Flowchart depicting a neural network architecture with labeled components. Inputs B1, B2, and B3 feed into summation nodes. Processes include global pooling, point-wise convolution, and ReLU activation. Outputs undergo sigmoid activation, with equations involving output and operations like multiplication and addition. The layout highlights sequential and parallel operations within a bounded area, marked by orange lines and arrows indicating data flow.

Figure 4. Structure of multi-scale boundary fusion module.

3 Results and discussion

In this section, we introduce the datasets used in the experiments and their sources, and then present the experimental setup conditions and results.

3.1 Dataset

To validate the effectiveness of the proposed algorithm, three public available datasets were used. The first is the Data Science Bowl (DSB-2018) dataset, released by Kaggle for competition purposes (Caicedo et al., 2019). This dataset contains over 37,000 manually annotated nuclei from more than 30 experiments across different samples, cell lines, microscopy instruments, imaging conditions, operators, research facilities and staining protocols. The annotations were manually made by a team of expert biologists. It is one of the earlier and well-annotated datasets with a significant amount of data, and many networks have been tested on this dataset, often achieving good results. The training set of this dataset includes 670 images, with 546 being fluorescence and the rest brightfield. The test set contains 65 images.

The second dataset is the Triple-Negative Breast Cancer (TNBC) dataset (Naylor et al., 2018), which consists of 50 images with a total of 4022 annotated cells, including normal epithelial and myoepithelial breast cells, invasive cancer cells, fibroblasts, endothelial cells, adipocytes, macrophages, and inflammatory cells. The image size is 500 $\times$ 500. Due to the limited amount of data, we extensively used random cropping to augment the dataset (into 256 $\times$ 256 size). This was possible because of the larger image size, and in the cropping process, we used a stride (at least 50 pixels) to ensure the coverage of every entire image.

The third dataset is the CoNIC(Lizard dataset) dataset (Graham et al., 2021), which comes from the CoNIC challenge. It includes histological image regions of colon tissue from 6 different dataset sources, with complete segmentation annotations for different types of nuclei. They provided 4,981 patches of size 256 $\times$ 256 extracted from the original Lizard dataset. It is currently the largest publicly available nucleus-level dataset, containing approximately 500,000 labeled nuclei across six different types of cells.

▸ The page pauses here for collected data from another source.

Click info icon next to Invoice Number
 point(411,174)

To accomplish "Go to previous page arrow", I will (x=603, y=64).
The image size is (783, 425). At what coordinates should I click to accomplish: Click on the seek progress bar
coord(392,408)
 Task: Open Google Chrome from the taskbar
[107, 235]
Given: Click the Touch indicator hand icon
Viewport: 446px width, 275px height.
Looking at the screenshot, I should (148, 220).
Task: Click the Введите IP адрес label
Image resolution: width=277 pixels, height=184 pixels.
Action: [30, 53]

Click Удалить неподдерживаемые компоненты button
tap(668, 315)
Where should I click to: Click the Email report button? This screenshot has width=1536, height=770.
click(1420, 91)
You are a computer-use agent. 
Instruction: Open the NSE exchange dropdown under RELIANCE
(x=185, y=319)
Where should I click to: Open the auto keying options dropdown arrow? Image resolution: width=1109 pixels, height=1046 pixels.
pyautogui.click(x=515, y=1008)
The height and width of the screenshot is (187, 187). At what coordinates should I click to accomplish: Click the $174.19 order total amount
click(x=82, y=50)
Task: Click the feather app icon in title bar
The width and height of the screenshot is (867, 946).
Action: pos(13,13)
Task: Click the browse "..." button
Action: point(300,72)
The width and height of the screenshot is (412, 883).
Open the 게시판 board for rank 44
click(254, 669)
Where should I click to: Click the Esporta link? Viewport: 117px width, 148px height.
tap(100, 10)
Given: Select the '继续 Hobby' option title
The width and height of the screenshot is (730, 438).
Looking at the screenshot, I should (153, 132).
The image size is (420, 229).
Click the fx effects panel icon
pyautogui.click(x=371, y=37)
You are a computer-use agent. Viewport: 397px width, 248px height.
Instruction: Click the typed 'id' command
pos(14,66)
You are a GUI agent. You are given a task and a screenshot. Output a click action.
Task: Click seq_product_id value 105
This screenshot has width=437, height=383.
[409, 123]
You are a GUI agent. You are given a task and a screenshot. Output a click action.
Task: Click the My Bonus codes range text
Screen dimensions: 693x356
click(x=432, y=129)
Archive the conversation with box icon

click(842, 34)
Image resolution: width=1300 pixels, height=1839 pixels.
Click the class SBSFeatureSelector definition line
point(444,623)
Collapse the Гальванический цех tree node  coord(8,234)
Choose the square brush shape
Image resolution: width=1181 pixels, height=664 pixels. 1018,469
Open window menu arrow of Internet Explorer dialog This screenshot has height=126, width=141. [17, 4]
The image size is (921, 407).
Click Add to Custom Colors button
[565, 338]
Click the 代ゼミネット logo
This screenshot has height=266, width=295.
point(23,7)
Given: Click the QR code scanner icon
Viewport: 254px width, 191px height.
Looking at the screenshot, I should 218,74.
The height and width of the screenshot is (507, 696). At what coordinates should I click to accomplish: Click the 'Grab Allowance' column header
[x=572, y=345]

For all datasets, we divided the datasets into training, validation, and testing sets in an 8:1:1 ratio. The DSB dataset provided additional test data, which is also evaluated. Data augmentation techniques, such as rotation, flipping, translation, and cropping, were applied to all datasets. The data used for each dataset is listed in Table 1.

Table 1

Table 1. The number of training sets, validation sets, and test sets for each dataset.

3.2 Experimental setup

For the DSB dataset, where the image sizes are not uniform, all images were first resized to 256 $\times$ 256. For the TNBC dataset, the original image size is 500 $\times$ 500, and we crop them into 256 $\times$ 256. For the CoNIC dataset, the original image size is already standardized at 256 $\times$ 256. For all images, we applied data augmentation techniques, including rotating the original images by 30 and 60°, horizontal flipping, mirroring, and cropping. Additionally, due to inconsistencies in color spaces across the datasets, we normalize the color of the images to make the images more consistent when feed into the network.

To enable our proposed model to perform the nucleus segmentation task more effectively, different hyperparameters were selected based on empirical analysis. Our model was implemented in TensorFlow 2.15 (Pyhton 3.9) on a Windows system with an NVIDIA GeForce RTX 4090 GPU. And the core code can be obtained from https://gitee.com/hu_yang_sheng/mswaffnet.git. To reduce the network’s loss, a learning rate of 0.01 was chosen, along with an SGD optimizer with weight decay values of $5 \times 1 0^{- 4}$ and $1 \times 1 0^{- 4}$ , and a momentum of 0.9. The training was conducted for 1000 epochs on each dataset. Additionally, a composite loss function was used, incorporating Dice, BCE Dice, and Dice loss functions at the stages of wavelet boundary attention feature extraction, boundary fusion, and final output, respectively. These loss functions were combined to form the overall loss function for evaluating the training results. Finally, several standard evaluation metrics were used to assess the performance of the proposed model. These metrics are well-known and widely used in biomedical image analysis (Zhao et al., 2022; Kha et al., 2022), and are described in Equation 4.

\begin{gathered} Dice = \frac{2 T P}{2 T P + F P + F N} \\ IOU = \frac{T P}{T P + F P + F N} \\ Precision = \frac{T P}{T P + F P} \\ Recall = \frac{T P}{T P + F N} \\ Accuracy = \frac{T P + T N}{T P + T N + F P + F N} \end{gathered} (4)

Where the TP, TN, FP, and FN represent true positive, true negative, false positive, and false negative predictions, respectively. We trained and tested our model on the three datasets and compared it with state-of-the-art segmentation networks.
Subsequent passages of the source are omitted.